Os peloponésios, embora continuassem a trabalhar no aterro, trouxeram também engenhos de guerra para usar contra a cidade;
um foi levado até o topo do aterro e abalou grande parte da estrutura alta, aterrorizando os plateus, enquanto outros atacaram diferentes trechos da muralha; quanto a estes, os plateus, usando laços móveis, conseguiram imobilizá-los e puxá-los para cima. Suspenderam também grandes vigas por meio de longas correntes de ferro, presas em cada extremidade a dois postes fixos perpendicularmente à muralha; penduraram então as vigas paralelamente à muralha, suspensas sobre os arietes, e quando estes estavam prestes a atacar em qualquer parte, deixavam as vigas cair afrouxando as correntes e largando-as; assim as vigas tombavam com todo o seu peso e quebravam as cabeças dos arietes.
77. Diante disso os peloponésios, vendo que seus engenhos de guerra não estavam produzindo resultados e que a contramuralha estava crescendo na mesma proporção do aterro, concluíram que seria impraticável capturar a cidade com aqueles meios de ataque, e iniciaram os preparativos para a construção de uma muralha em volta dela com o objetivo de apertar o cerco. Antes, porém, de iniciar a nova obra, decidiram tentar o uso de fogo, na esperança de, com o vento a favor, poderem incendiar a cidade, que não era grande; na verdade, estavam pensando em todos os meios imagináveis para levar a cidade à rendição sem os ônus de um cerco prolongado. Prepararam,
então, feixes de lenha e os lançaram do aterro, primeiro no espaço entre a muralha e o aterro; depois, como o espaço logo ficou cheio (tão grande era a multidão que executava a tarefa), jogaram feixes até no interior da muralha, que podiam alcançar do alto do aterro, e finalmente lançaram fogo com enxofre e piche na lenha e a incendiaram. Logo se elevaram chamas mais altas que quaisquer outras provocadas por mãos humanas jamais vistas até aquele tempo (nas montanhas às vezes ocorre que, em conseqüência do atrito de galhos secos agitados pelo vento, uma floresta arde espontaneamente num incêndio devastador). No caso presente o incêndio foi enorme, e os plateus, depois de terem escapado a tantos perigos anteriores, quase foram exterminados por ele; de fato, em grande parte da cidade era impossível chegar perto do fogo e se, como desejava o inimigo, o vento estivesse soprando na direção da cidade, os pia teus não teriam escapado. De acordo com os relatos, todavia, sobreveio uma forte chuva com trovoadas e apagou as chamas, livrando-os assim do perigo.

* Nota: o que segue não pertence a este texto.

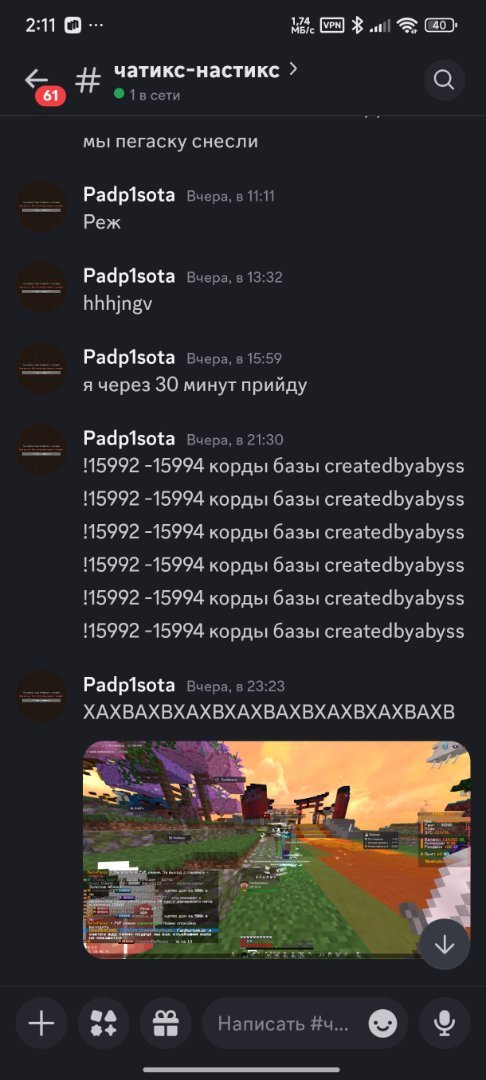Open the apps and activities icon

(x=103, y=1024)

78. Após o novo fracasso os peloponésios mandaram de volta a maior parte das tropas, deixando lá somente um contingente, e resolveram construir a muralha em volta da que já circundava a cidade, dividindo o trabalho entre as várias cidades participantes da expedição; havia um fosso entre o lado de dentro e o de fora, do qual tiravam a argila para os tijolos. Quando a muralha ficou completamente pronta, na parte do ano em que Arcturo aparecia" deixaram um destacamento para guardar metade da muralha (os
tebanos guardariam a outra metade) e retiraram as tropas restantes, que se dispersaram por suas respectivas cidades.

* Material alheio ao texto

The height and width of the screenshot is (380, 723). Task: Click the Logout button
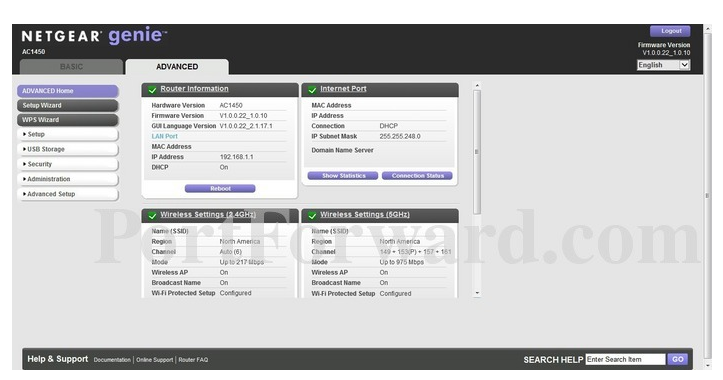pos(670,31)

Os plateus haviam mandado anteriormente para Atenas seus filhos e suas mulheres, bem como os homens mais idosos e os inaptos a servir, e os homens que ficaram para suportar o cerco eram somente quatrocentos da própria Platéia e oitenta atenienses, além de cento e dez mulheres para preparar os alimentos. Era este o número total quando começou o cerco, e ninguém mais, além das pessoas mencionadas, estava no interior das muralhas, seja escravos, seja homens livres. Nestas condições se preparou o cerco de Platéia."
É interessante saber que enquanto Esparta e seus aliados faziam isso com Platéia, Atenas fazia o mesmo com outras cidades aliadas dos espartanos, as quais eles chegavam por mar, contornando e evitando o confronto terrestre direto com Esparta.